You can watch a conversation with Basileus Zeno moderated by Mouin Rabbani about Asylum in the USA below.
Basileus Zeno is a Sessional Assistant Professor in the Department of Politics at York University in Canada, and a co-editor of Jadaliyya’s Syria Page. He received his Ph.D. in Political Science from the University of Massachusetts, Amherst in 2021. Following that, he was awarded Karl Loewenstein Fellowship in Political Science at Amherst College. Basileus also holds a B.A. and M.A. in Classical and Islamic Archaeology from Damascus University (Syria), and M.A. in Political Science and International Relations from Ohio University (USA). He was a MESA Global Academy Fellow between 2021and 2023.
Zeno’s writing has been published in academic as well as public-facing outlets, including Nations and Nationalism, Middle East Law and Governance, Digest of Middle East Studies, and The Washington Post.
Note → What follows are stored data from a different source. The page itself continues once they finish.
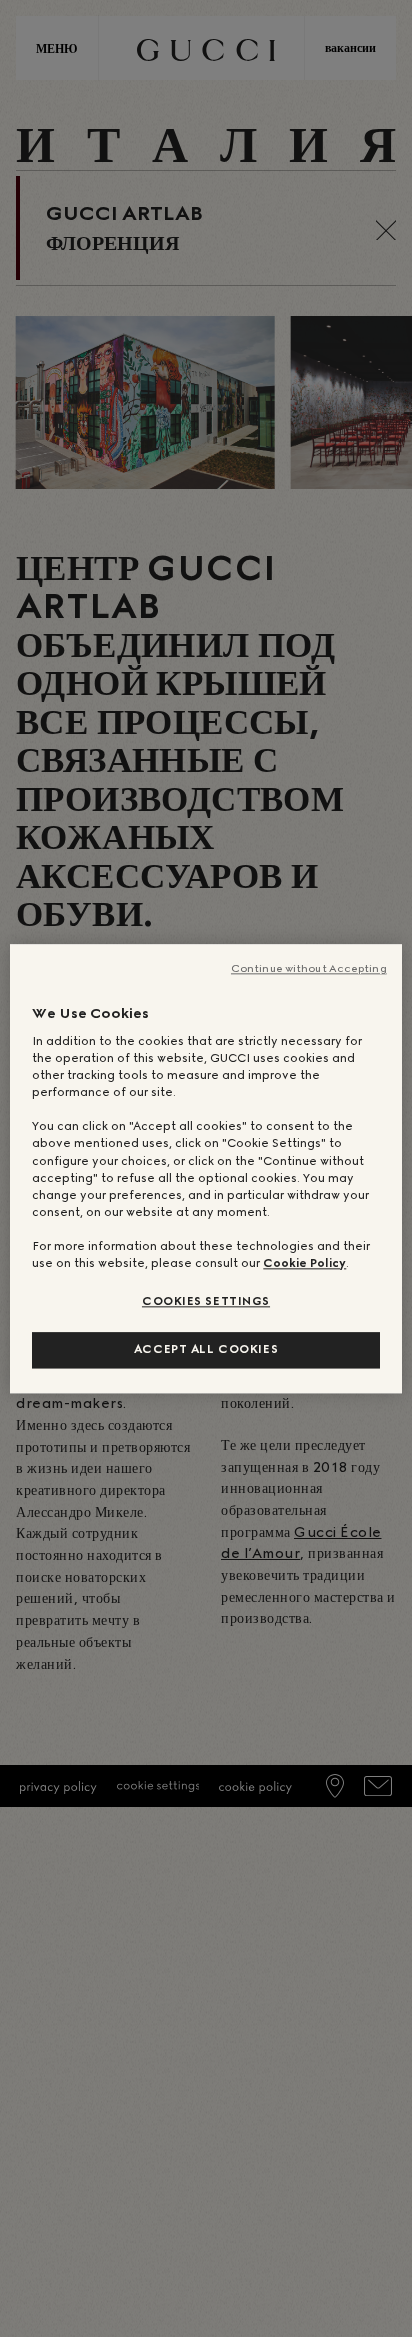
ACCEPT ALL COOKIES (206, 1349)
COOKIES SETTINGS (206, 1301)
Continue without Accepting (309, 968)
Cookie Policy (304, 1263)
Additionally, Zeno received grants from major international institutions, including the Open Society Foundations, Carnegie Corporation of New York, and London School of Economics and Political Science. His work has combined research, advocacy and policy work on political violence, forced migration, international security, human rights, and decolonizing methodologies. He has been invited by academic and public institutions as a writer and speaker on issues related to Syria, war, and displacement. He presented his work globally at academic institutions such as the University of Chicago, Harvard University, Duke University, UCLA, UC San Diego, University of Vienna, University of Guelph, Wesleyan University, Hampshire College, Mount Holyoke College, Smith College, Wellesley College, and numerous other places.